Collected data entries:
[Start of Attachment]

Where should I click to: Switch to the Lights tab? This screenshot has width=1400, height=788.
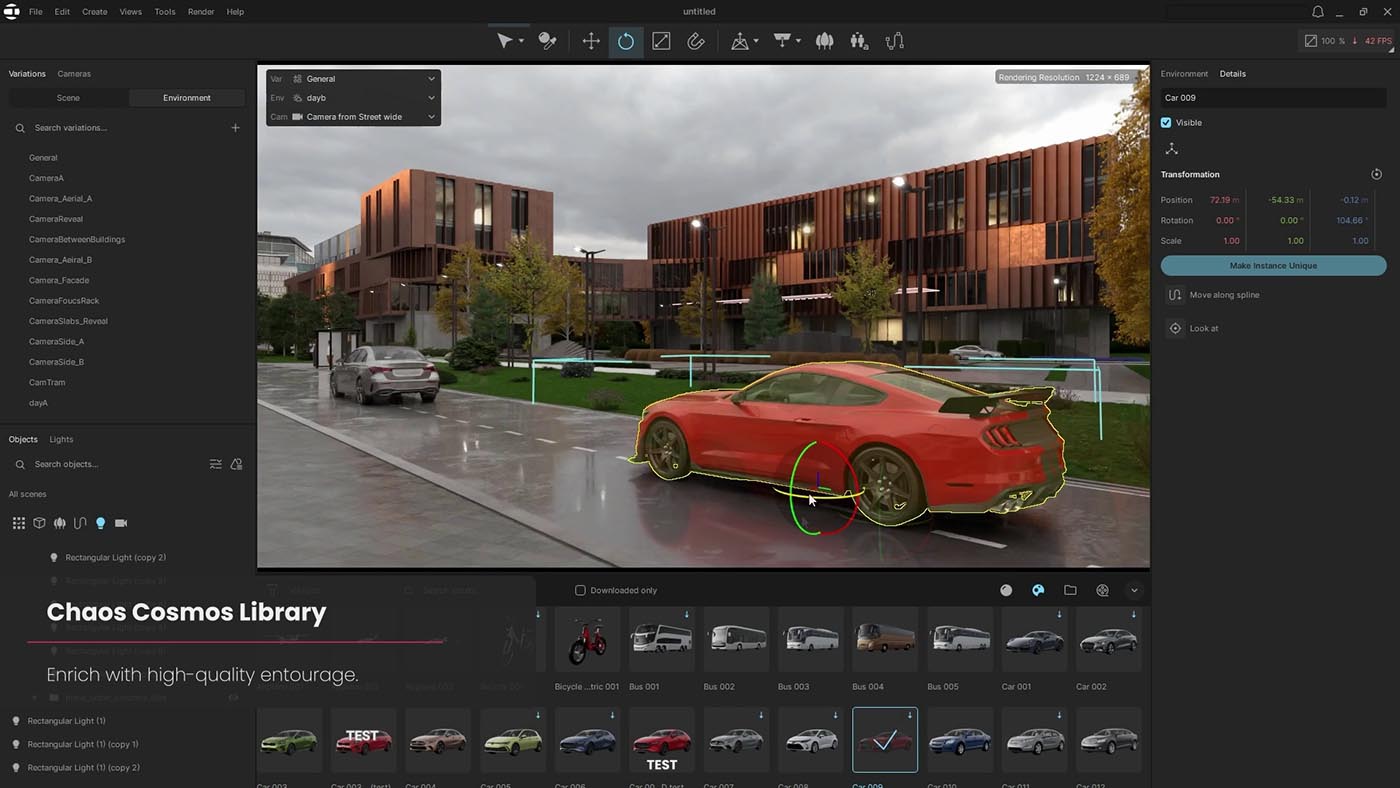click(x=61, y=439)
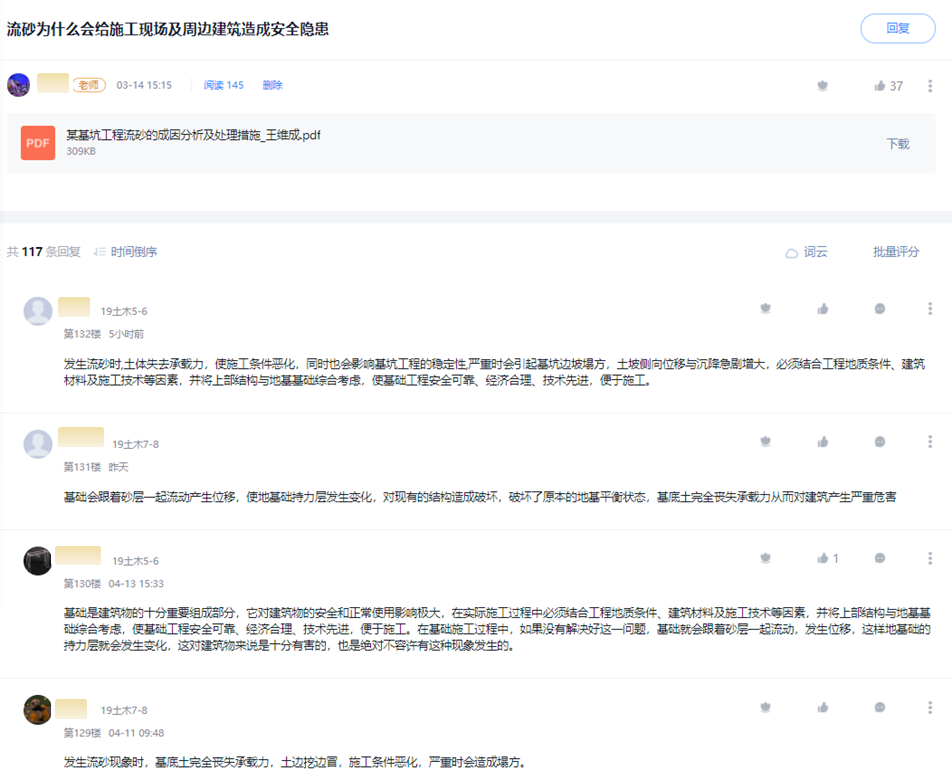This screenshot has width=952, height=780.
Task: Click the PDF file icon
Action: coord(38,143)
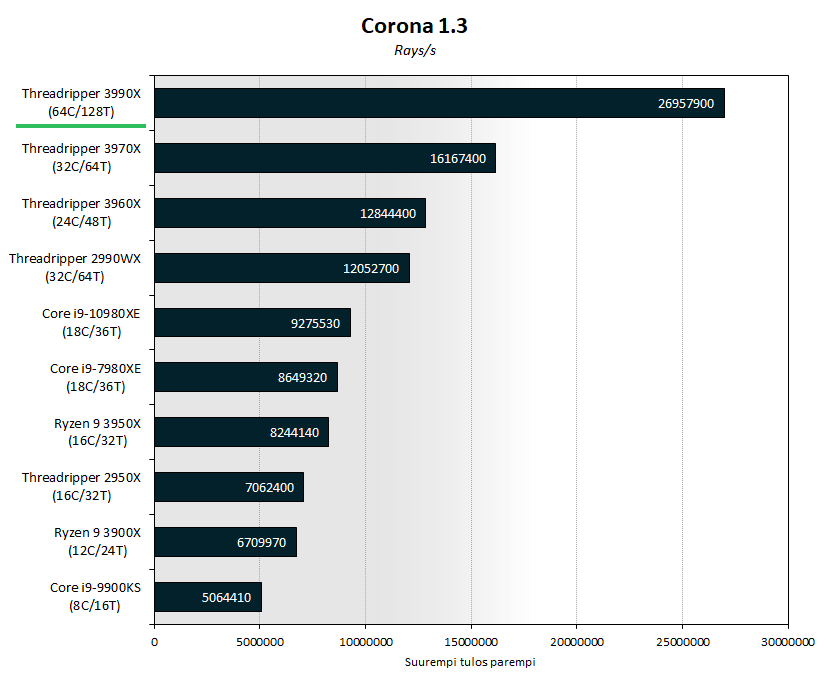Click the Suurempi tulos parempi axis caption
This screenshot has height=686, width=830.
click(470, 662)
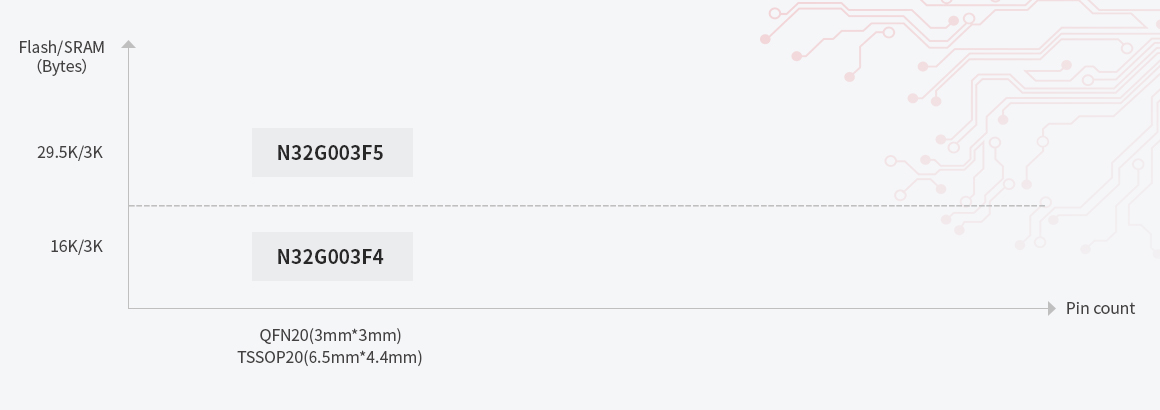This screenshot has width=1160, height=410.
Task: Select the 16K/3K memory label
Action: 77,246
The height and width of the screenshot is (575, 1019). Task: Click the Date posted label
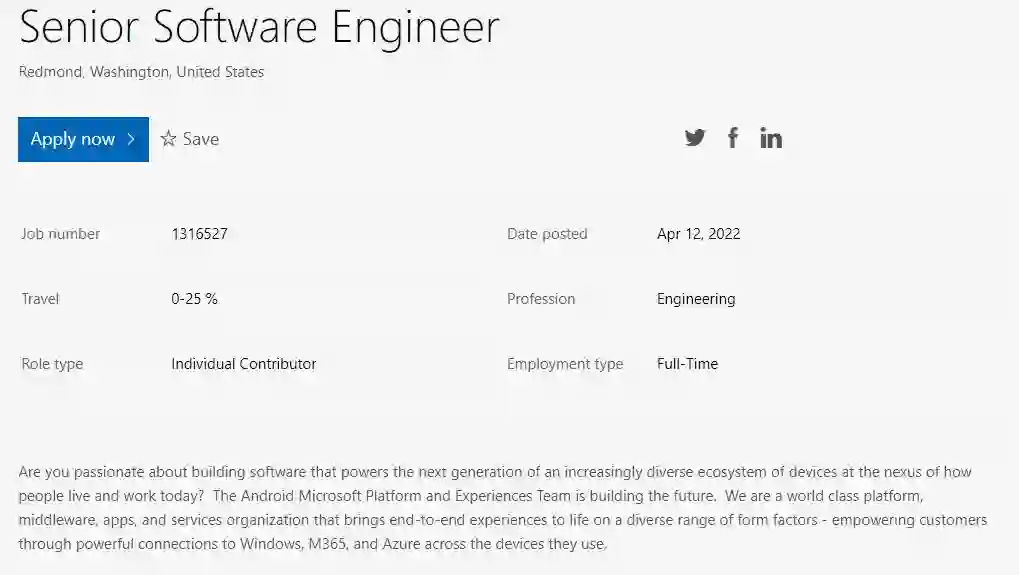547,234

[End of Attachment]

■ Exercise aim:
When you reproduce the data shown above, keep each line exact and omit every picture.

■ Written solution:
Where should I click to: Switch to the Lights tab? This screenshot has width=1400, height=788.
click(x=61, y=439)
This screenshot has width=952, height=780.
Task: Click the PDF file icon
Action: coord(38,143)
Click the Suurempi tulos parempi axis caption
This screenshot has height=686, width=830.
click(470, 662)
This screenshot has width=1160, height=410.
Task: Select the 16K/3K memory label
Action: 77,246
The height and width of the screenshot is (575, 1019). Task: Click the Date posted label
547,234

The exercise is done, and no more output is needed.